MIPS: response on speculative execution and side channel vulnerabilities
February 2nd, 2018 – The cache side channel vulnerabilities disclosed by security researchers recently have garnered much attention across the processor world. Here is information on the susceptibility of MIPS processor implementations to these techniques.
Given the extensive history of the MIPS architecture and breadth of usage across the industry, there are many varieties of MIPS processors being used across numerous markets and billions of products. The scope of this announcement applies to the analysis and findings on the licensable IP processor cores designed by, and available from, MIPS.
Many resources are now available that discuss these attacks, so the technical details of the mechanisms are not covered here. The websites that announced the vulnerabilities, specifically the Meltdown and Spectre pages, are a good starting point for general information and further details.
While all of the attacks are related to speculative execution of processor instructions that modify cache state and then infer information about memory contents, otherwise believed to be secure, via a side channel that can observe access timing, there are several variations that have been identified.
– Spectre (variant 1): Bounds check bypass
– Spectre (variant 2): Branch target injection
– Meltdown (variant 3): Rogue data cache load
Most MIPS processors are not affected at all. If your processor core is not listed in the table below, your processor core is not affected by these vulnerabilities. The attacks are simply not possible on the majority of MIPS processor cores, as their microarchitecture either does not perform speculative execution, or can’t speculate deeply enough to allow the exploits that have been described.
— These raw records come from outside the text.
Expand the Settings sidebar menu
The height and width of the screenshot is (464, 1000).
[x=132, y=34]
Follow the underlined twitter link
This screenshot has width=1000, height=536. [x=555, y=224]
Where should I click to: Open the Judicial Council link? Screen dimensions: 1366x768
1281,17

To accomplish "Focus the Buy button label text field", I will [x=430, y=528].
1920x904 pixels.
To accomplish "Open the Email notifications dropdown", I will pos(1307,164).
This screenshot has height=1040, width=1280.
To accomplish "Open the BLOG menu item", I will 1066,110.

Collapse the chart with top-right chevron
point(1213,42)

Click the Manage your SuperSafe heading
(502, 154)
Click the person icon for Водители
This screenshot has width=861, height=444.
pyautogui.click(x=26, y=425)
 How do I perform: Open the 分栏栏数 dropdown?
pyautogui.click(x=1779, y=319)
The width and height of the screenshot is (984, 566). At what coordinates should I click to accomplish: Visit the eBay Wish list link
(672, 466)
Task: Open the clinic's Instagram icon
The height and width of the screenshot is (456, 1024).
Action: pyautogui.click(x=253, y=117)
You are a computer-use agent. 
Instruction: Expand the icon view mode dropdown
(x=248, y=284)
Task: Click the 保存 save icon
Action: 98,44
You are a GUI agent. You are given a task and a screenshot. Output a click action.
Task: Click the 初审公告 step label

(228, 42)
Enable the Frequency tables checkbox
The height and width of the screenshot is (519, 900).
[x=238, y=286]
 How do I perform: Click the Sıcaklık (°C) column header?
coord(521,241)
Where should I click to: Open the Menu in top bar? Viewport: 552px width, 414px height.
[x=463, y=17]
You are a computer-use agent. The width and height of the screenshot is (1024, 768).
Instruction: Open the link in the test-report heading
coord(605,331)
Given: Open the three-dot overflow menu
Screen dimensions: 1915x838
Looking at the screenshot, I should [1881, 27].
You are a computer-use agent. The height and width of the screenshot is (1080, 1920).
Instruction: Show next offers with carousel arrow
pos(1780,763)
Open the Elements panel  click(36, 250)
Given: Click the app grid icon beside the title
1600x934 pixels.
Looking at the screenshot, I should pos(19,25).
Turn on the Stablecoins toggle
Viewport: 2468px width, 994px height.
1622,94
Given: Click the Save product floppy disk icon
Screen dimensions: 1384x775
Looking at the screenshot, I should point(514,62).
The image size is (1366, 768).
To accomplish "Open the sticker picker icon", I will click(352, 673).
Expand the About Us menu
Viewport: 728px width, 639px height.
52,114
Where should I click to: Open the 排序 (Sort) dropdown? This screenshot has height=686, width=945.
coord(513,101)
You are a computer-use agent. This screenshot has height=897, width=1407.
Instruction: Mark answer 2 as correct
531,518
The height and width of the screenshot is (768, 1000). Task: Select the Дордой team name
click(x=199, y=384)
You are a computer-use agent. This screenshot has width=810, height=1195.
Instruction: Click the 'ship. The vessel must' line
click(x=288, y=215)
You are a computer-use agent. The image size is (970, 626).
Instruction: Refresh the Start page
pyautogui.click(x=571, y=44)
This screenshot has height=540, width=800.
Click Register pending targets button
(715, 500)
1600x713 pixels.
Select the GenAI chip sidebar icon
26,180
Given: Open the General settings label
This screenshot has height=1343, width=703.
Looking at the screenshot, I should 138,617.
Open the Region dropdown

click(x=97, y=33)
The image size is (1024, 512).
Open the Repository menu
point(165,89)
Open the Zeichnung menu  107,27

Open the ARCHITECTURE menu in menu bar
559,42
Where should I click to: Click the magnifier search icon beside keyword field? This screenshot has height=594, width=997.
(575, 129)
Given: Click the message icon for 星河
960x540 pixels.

MIPS processors should not be affected by variant 3 (speculatively accessing memory and updating cache contents with incomplete protection checks) as this scenario is not allowed by the MIPS architecture. However, two MIPS processor families that support superscalar out-of-order execution – P5600 and P6600 – could be affected by variants 1 & 2 from the scenarios above. See the following table for a summary of affected processors.
This information covers only the affected processor IP cores provided directly by MIPS. If you are using a processor that was designed by a MIPS Architecture licensee, please check with them directly for susceptibility as the attack scenarios are directed at microarchitectural implementation behavior, not the instruction set architecture level.
For the affected MIPS processors, there are several independent mitigation alternatives that can be used to avoid the vulnerabilities. An overview of these mitigation approaches can be found here, which will also be updated with any latest guidance, documentation, and software patches as they become available. Note that all of the attacks that have been disclosed require a user to be able to modify and run his or her own code on the processor. So a “deeply embedded” application that does not allow user modifiable code will not be susceptible.
Future MIPS-designed processors will be resilient to this style of attack or allow for mitigation through software patches.